RETURN OF THE MAGNIFICENT SEVEN
Format 2.35 - 16/9 compatible 4/3 - cc - Simple couche
Langages : Anglais Mono - Français Mono - Espagnol Mono
Sous-titres : Français / Espagnol
MGM offre à ce second opus un master 16/9 qui aurait bien eu besoin d'un bon coup de balai. Malgré ces petits défauts et quelques artéfacts de compression l'éditeur s'en tire honnêtement.
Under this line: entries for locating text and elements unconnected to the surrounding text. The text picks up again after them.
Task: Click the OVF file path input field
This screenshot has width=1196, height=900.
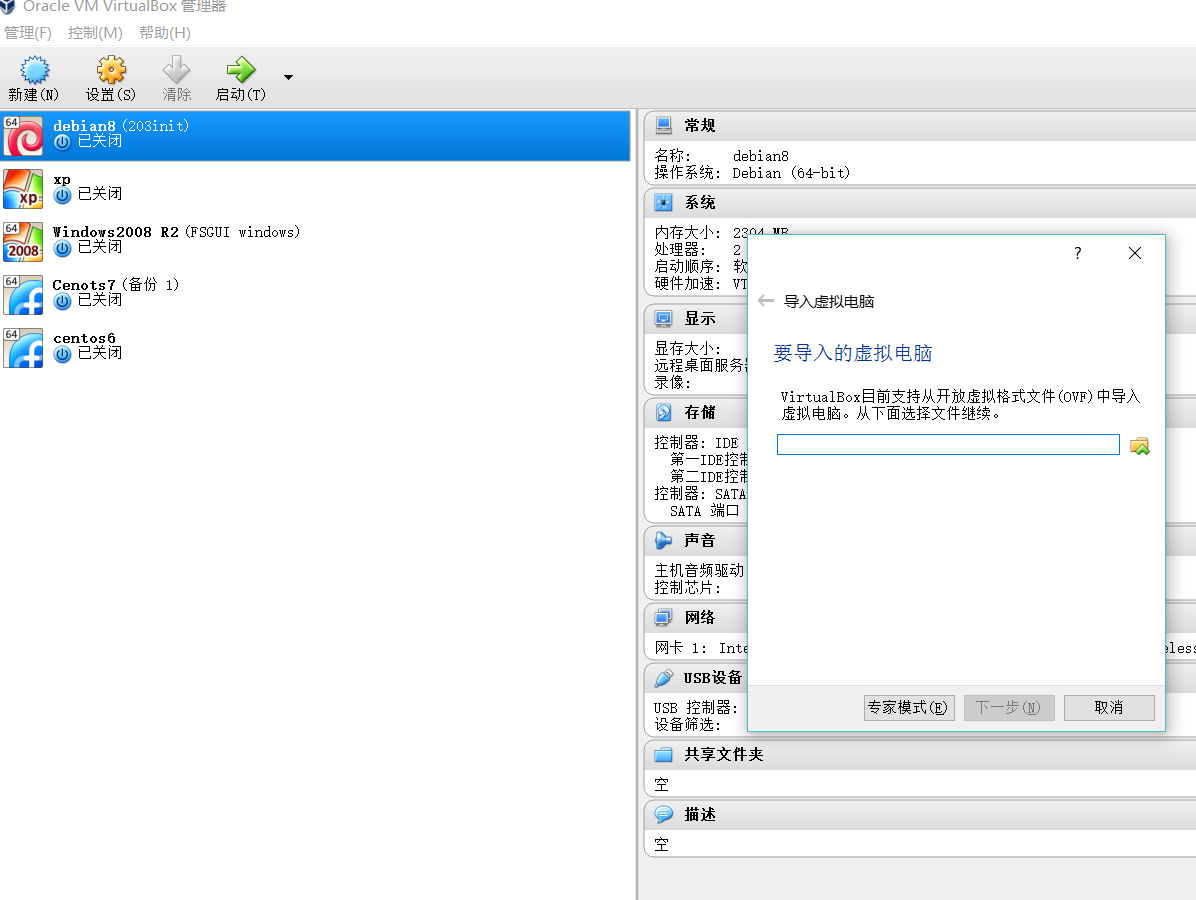Action: [947, 445]
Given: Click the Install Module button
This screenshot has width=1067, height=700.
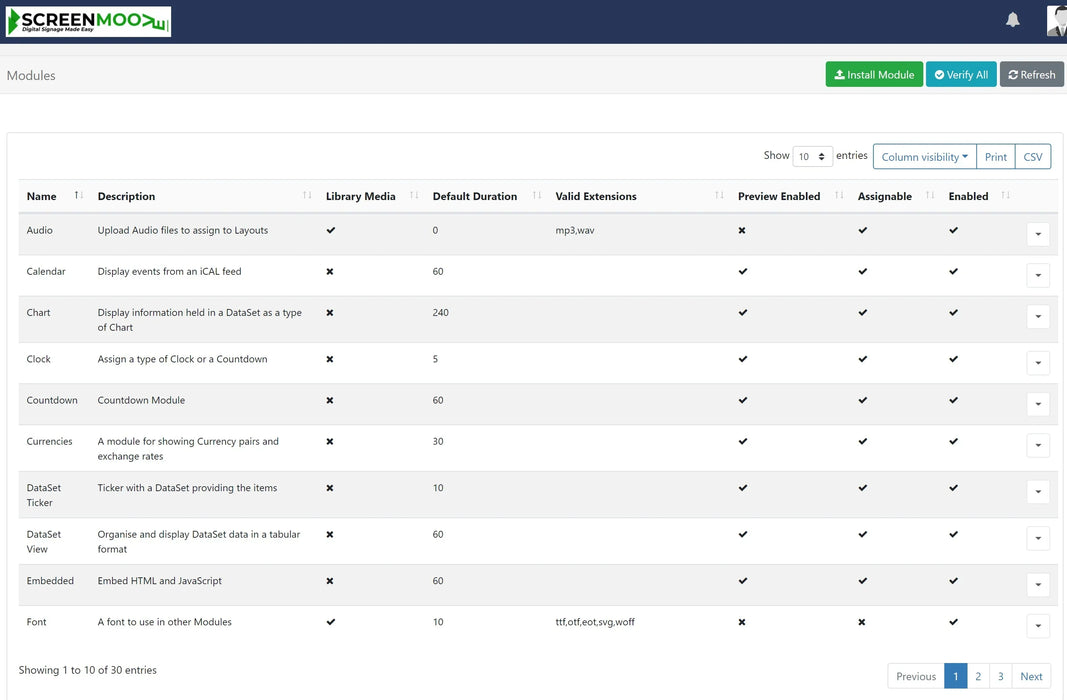Looking at the screenshot, I should point(874,75).
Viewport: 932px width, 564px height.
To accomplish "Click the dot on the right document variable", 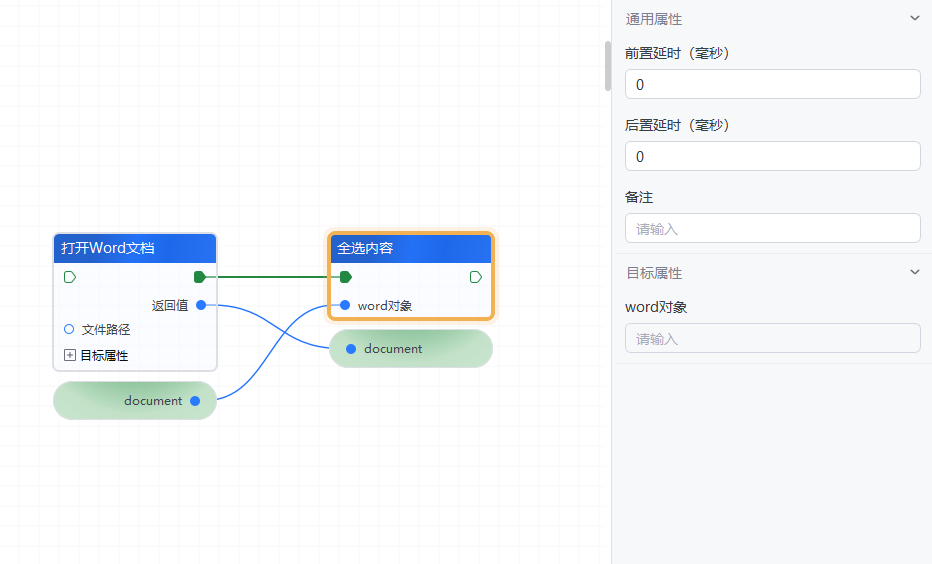I will tap(351, 349).
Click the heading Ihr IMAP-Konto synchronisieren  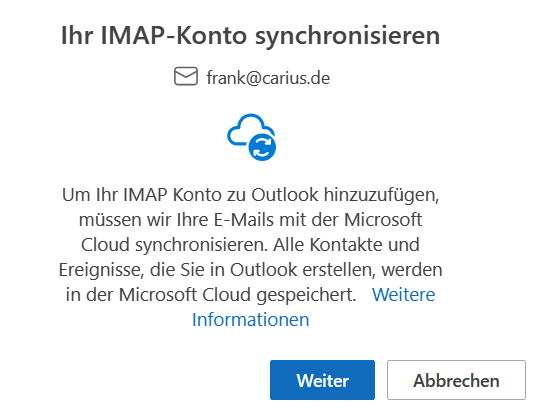pyautogui.click(x=250, y=36)
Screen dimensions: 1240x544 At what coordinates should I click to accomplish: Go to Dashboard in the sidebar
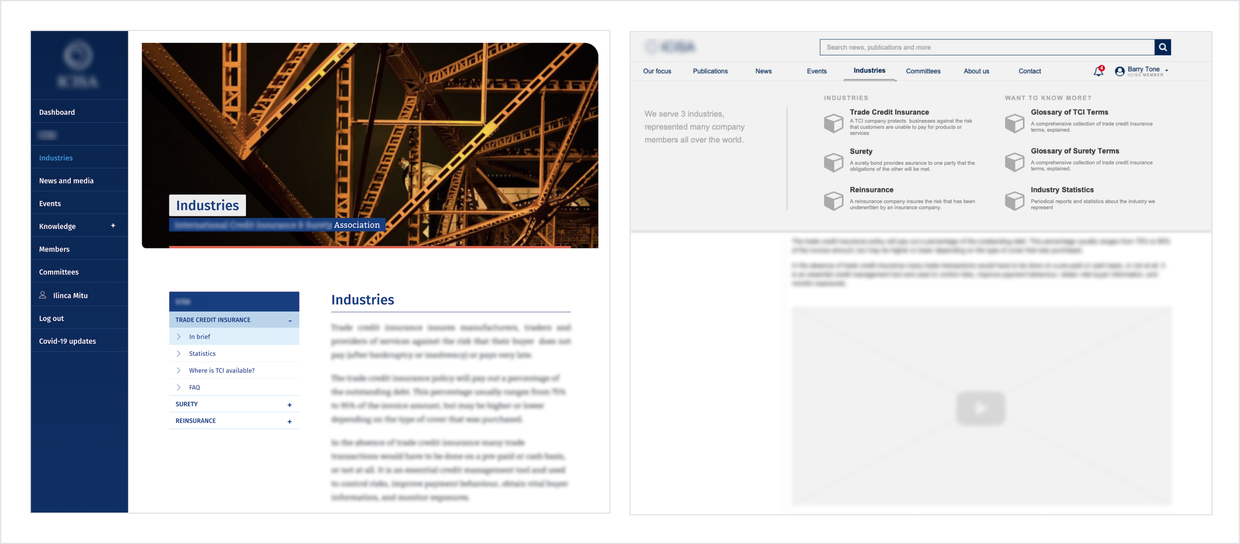[57, 112]
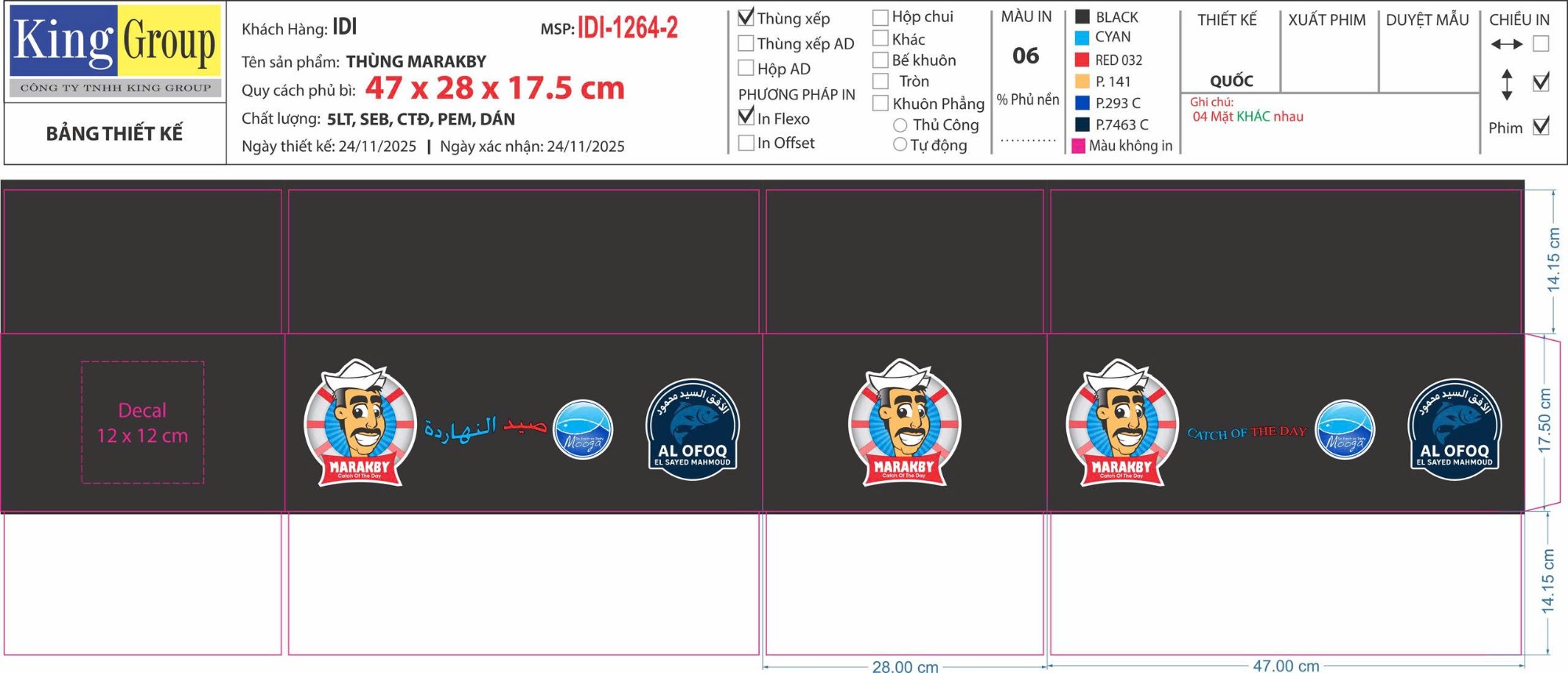Click the BẢNG THIẾT KẾ title label

point(114,133)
Les couleurs sont parfaitement restituées et bénéficient d'une bonne saturation et les contrastes sont très convenablement gérés. Côté compression, cette dernière montre quelques légers signes de faiblesse dans certains arrières plans mais rien n'est vraiment dramatique. Le pressage accuse également un léger grain.
En anglais comme en français la piste mono tient la route même si l'on note un naturel plus sincère dans la version originale. Les dialogues sont clairs (plus sourds sur la version française) mais l'ensemble se révèle d'une dynamique très acceptable.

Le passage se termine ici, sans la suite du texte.